SMSF Property Investment

Buying a Residential Investment Property through an SMSF

SMSF Property Investments

Residential property can be the place you live at, holiday home/unit or a house rented to another person or family who live there. It is not dependent on how it is zoned but the zone would usually be residential and not commercial. A residential house can be used 100% to carry on a business (such as a small accounting practice or hairdresser) classifying the property as business real property (commercial). Different rules apply to commercial property. The points below assume that residential property is not business real or commercial property.

The benefits of buying property through SMSF are well publicised and include tax advantages from negative gearing, diversification within the SMSF and the degree of control over the investment that the trustee enjoys. Keep in mind we do not provide financial advice so although we are happy to explain the rules the fund must follow to ensure holding property in your SMSF remains compliant we do not comment or advise on clients investment decisions. 

Disclaimer: The information provided is a guide only and any purchase of residential property by the Fund should only be done after consultation with your SMSF Accountant or your Licensed Financial Adviser.

Pros and Cons of using SMSF to Buy Property

Can I buy an Investment Property in my Self-Managed Super Fund?

Short answer is yes you can buy a property in your superannuation fund. The big question is do the benefits of buying property in SMSF outweigh the costs in your unique situation. In deciding this the trustee will need to consider whether the investment fits within the investment objectives of the SMSF and is it going to provide regular income or capital gains on sale.  This analysis is about working out is SMSF property investment worth it in your personal financial situation. 

In making this decision you should consider how is it going to be managed and who is the Trustee buying the property from? Is the purchase allowed by the Fund’s trust deed? How is the property to be funded? Is the property being purchased directly by the Fund, held within a unit trust or company or held jointly with another party. Consider cashflow as residential property  is not easily liquidated.

As always there are a lot of rules to consider before you use an SMSF to purchase a property. 

Rules and Regulations: Can I Lease or Live in the property investment?

No a property through a Self-Managed Super Fund cannot be used personally in any way. Nor can the property be leased or lived in by your son, daughter, spouse, mother, father, other relative or other related party (usually a unit trust or company with close ties to the trustee or somebody the trustee is in partnership with).

TipA related party can be a member or relative of a member (including son, daughter, spouse, mother, father, grandparent, aunty, uncle, niece, nephew) or a unit trust/company where the member and Part 8 associates (can be a relative of a member, a partner of a member, trustee of a unit trust) can collectively control a unit trust or sufficiently influence a company.

TipAn unrelated party is a person or entity who is not a related party. Not a member or relative of a member or a person or persons who can collectively control a unit trust or sufficiently influence a company.

Can I Purchase My Investment Property with an SMSF?

* _RECORDED INFORMATION_
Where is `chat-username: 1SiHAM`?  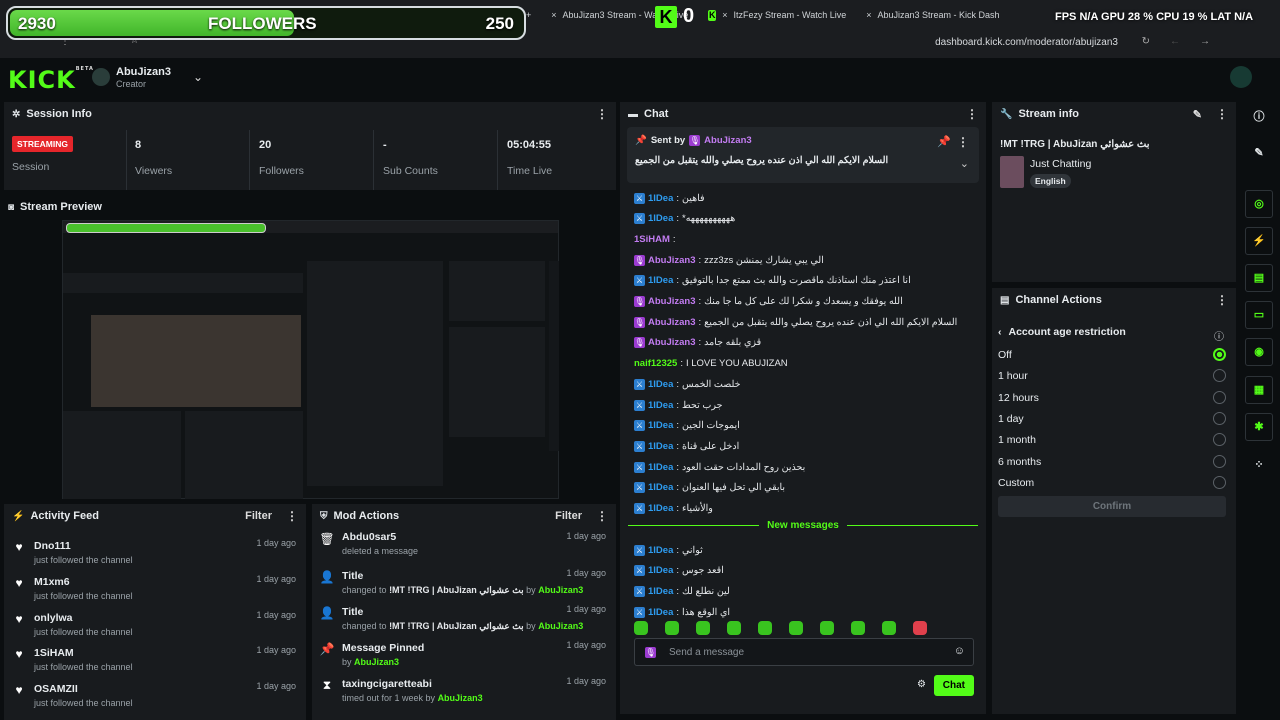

* _WORK TO BE COMPLETED_
Answer these questions about the SMSF property text:
(a) What use of a residential house would classify it as business real property?
(b) Which benefits of buying property through an SMSF does it list?
(c) Why should cashflow be considered when buying residential property through an SMSF?

* _WRITTEN RESPONSE_
(a) Using the house 100% to carry on a business, such as a small accounting practice or a hairdresser.
(b) Tax advantages from negative gearing, diversification within the SMSF, and the degree of control over the investment that the trustee enjoys.
(c) Residential property is not easily liquidated.